Watch out! OSHA may crack down on reuse of blood tube holders
Watch out! OSHA may crack down on reuse of blood tube holders
Union decries practice as common but dangerous’
The common practice of reusing blood tube holders violates U.S. Occupational Safety and Health Administration (OSHA) regulations and is an issue under review by the agency, Hospital Employee Health has learned.
The California Division of Occupational Safety and Health (Cal-OSHA) recently cited the Kaiser Permanente Los Angeles Medical Center for reuse of tube holders, and Cal-OSHA had previously cited Seton Medical Center in Daly City for that practice. Although federal OSHA inspectors have not issued citations related to the practice, both the 1991 bloodborne pathogens standard and the 1999 updated compliance directive prohibit the practice, a senior OSHA official says.
The removal of tube holders is prohibited even if the health care worker uses a device, such as a gripping mechanism on a sharps container, Cal-OSHA and OSHA officials say. "We’re working with [the National Institute for Occupational Safety and Health] and the [Food and Drug Administration] on solidifying a policy on that issue," a senior OSHA official says. "The standard is clear that needles must not be removed unless it’s medically indicated by a procedure."
Because OSHA has not been citing hospitals for the practice, some may erroneously believe that the removal of tube holders using mechanical devices is allowed. "It’s apparent that it’s been a misinterpretation of the standard," the OSHA official tells HEH.
Removing the tube holder exposes the "back end" of the blood-filled needle, creating the potential for a needlestick. That risk exists regardless of the removal method used, officials say. "Whenever you remove a needle, there’s a potential for needlesticks," says Len Welsh, special counsel for regulatory development at Cal-OSHA. "That’s the presumption in the regulation."
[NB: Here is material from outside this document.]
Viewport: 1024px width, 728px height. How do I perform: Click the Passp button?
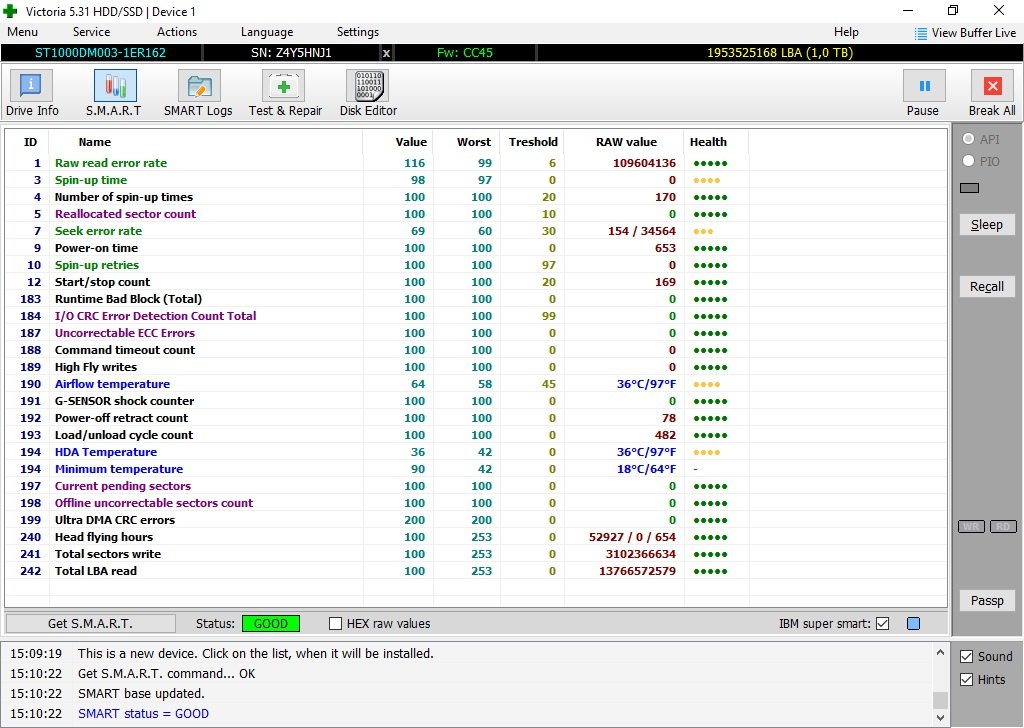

The International Health Care Worker Safety Center at the University of Virginia in Charlottesville, a leader in the shift to safer devices, likewise advises hospitals not to reuse tube holders. The center’s publication, Advances in Exposure Prevention, featured an article on a home health nurse who became infected with hepatitis C from a needlestick that occurred when she removed a reusable blood tube holder.
"The trend among device manufacturers is toward phasing out reusable blood tube holders," the center commented. "By instructing employees not to reuse holders, hospital administrators will help reduce the number of preventable sharps injuries and improve safety in the health care workplace."
Shift could impact waste disposal
Still, a shift to single-use tube holders would have a significant impact on hospitals around the country because their reuse is so commonplace. One needlestick expert estimated that the cost of additional or larger disposal containers alone would cost $25 million nationwide.
While individual tube holders may cost only a few cents, the item is used in massive quantities at hospitals around the country. And the disposal of the additional units has environmental and other ramifications.
"This is a difficult issue because the risk from back-end needles is relatively remote," says Gina Pugliese, RN, MS, director of the Premier Safety Institute of Premier Inc., a health care alliance based in Chicago. "Hospitals have to balance the whole spectrum of issues, including worker safety, patient safety, cost, and the impact on the environment."
For example, Sewickly (PA) Valley Hospital is currently considering the tube-holder issue in its lab, says MaryAnn Gruden, MSN, CRNP, NP-C, COHN-S/CM, employee health nurse practitioner. As executive president of the Association of Occupational Health Professionals, she is aware of the broader impact of halting tube-holder removal. "You’re going to have a phenomenal increase in the use of those devices [nationwide]," she says. "They’re fairly bulky, so if you have to dispose of them, you’re going to have the cost associated with that."
Disposal containers could become filled more quickly, which means they would need more frequent emptying. Overfilled sharps disposal containers would be a needlestick risk, Gruden notes.
Those are exactly the issues that Seton Medical Center faced when the hospital was cited by Cal-OSHA in 1999 for removal of the tube holders. With a switch to single-use devices, the hospital installed larger sharps containers in patient rooms. The cost of additional tube holders was offset by a price reduction the Catholic Healthcare West hospital system received from the vendor, according to Cynthia Fine, RN, MSN, CIC, infection control and employee health manager at Catholic Healthcare West in Oakland, CA.
"I think the fact that we’ve been able to [make the switch] successfully in California and at other hospitals around the United States means it is doable," she says. "The big issue for me is increased waste. I don’t see any way to prevent that."
Meanwhile, unions that represent health care workers have begun to focus on the reuse of tube holders. Bill Borwegen, MPH, occupational health and safety director of the Service Employees International Union in Washington, DC, says the union will continue to file complaints on the issue. "This may be common, but it’s a dangerous practice," he says.
Hospitals may find themselves hard-pressed to justify it. At Seton, Cal-OSHA reduced the fine because inspectors had overlooked the practice for years, but officials would not dismiss the citation, recalls Fine. Ultimately, halting the removal of tube holders is simply the right thing to do, she says. "If you look at the big picture, if we’re preventing needlesticks, that’s what we need to do."